Prompt
In the records below, find the line that contains "You are a computer-use" and the line that contains "Instruction: Share the Oct 9 cartoons tweet", then retype exactly those two lines and every line between them.

### Source information

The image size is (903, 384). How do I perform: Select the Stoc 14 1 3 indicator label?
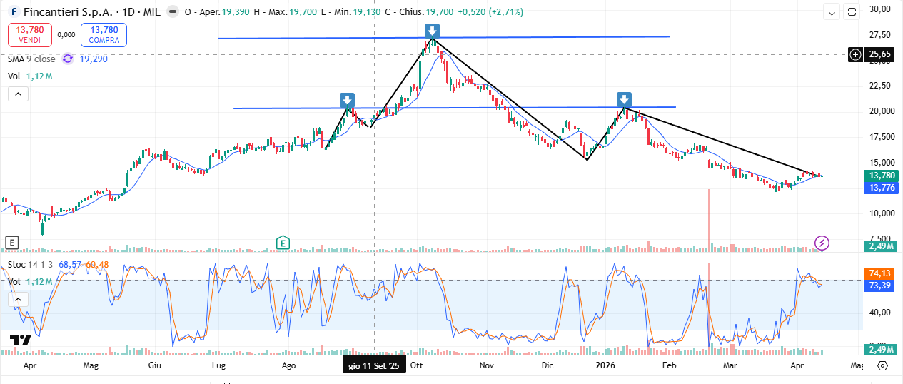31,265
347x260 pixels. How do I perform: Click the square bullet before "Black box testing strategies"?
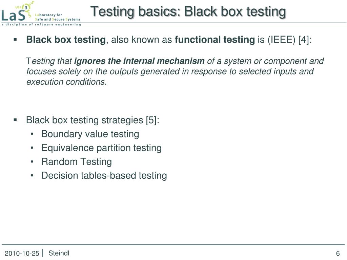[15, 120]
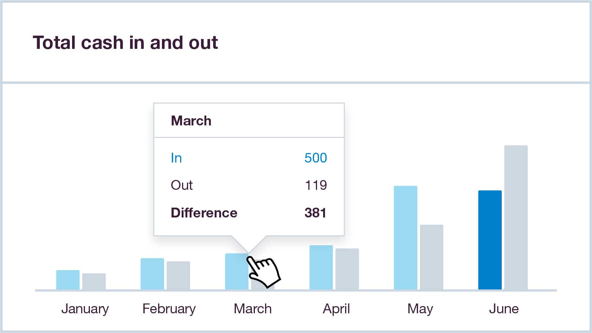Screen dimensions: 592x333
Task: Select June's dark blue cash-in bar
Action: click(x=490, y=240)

######
### Source information

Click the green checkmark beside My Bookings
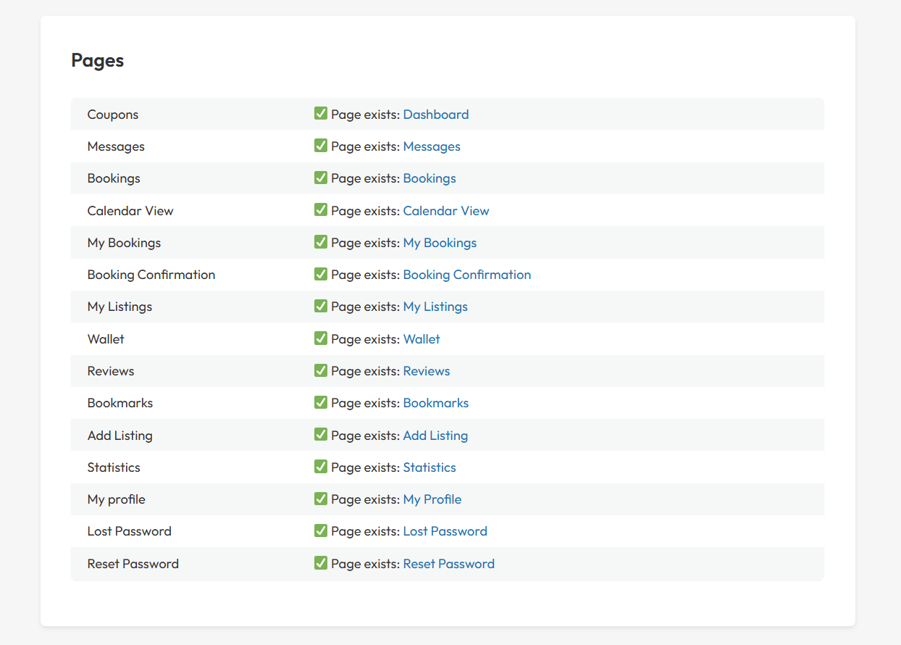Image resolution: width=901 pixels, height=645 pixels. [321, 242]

######
### Source information

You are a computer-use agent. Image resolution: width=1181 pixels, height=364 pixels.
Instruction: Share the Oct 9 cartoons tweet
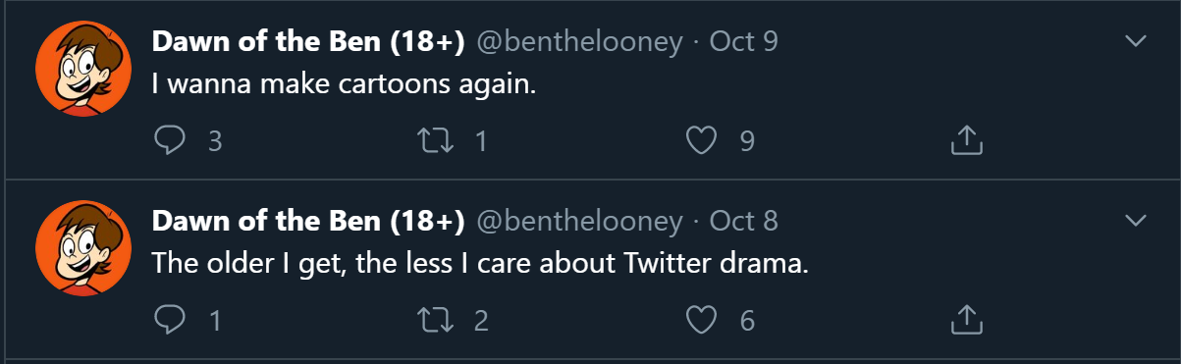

######

Solution
You are a computer-use agent. Image resolution: width=1181 pixels, height=364 pixels.
Instruction: Share the Oct 9 cartoons tweet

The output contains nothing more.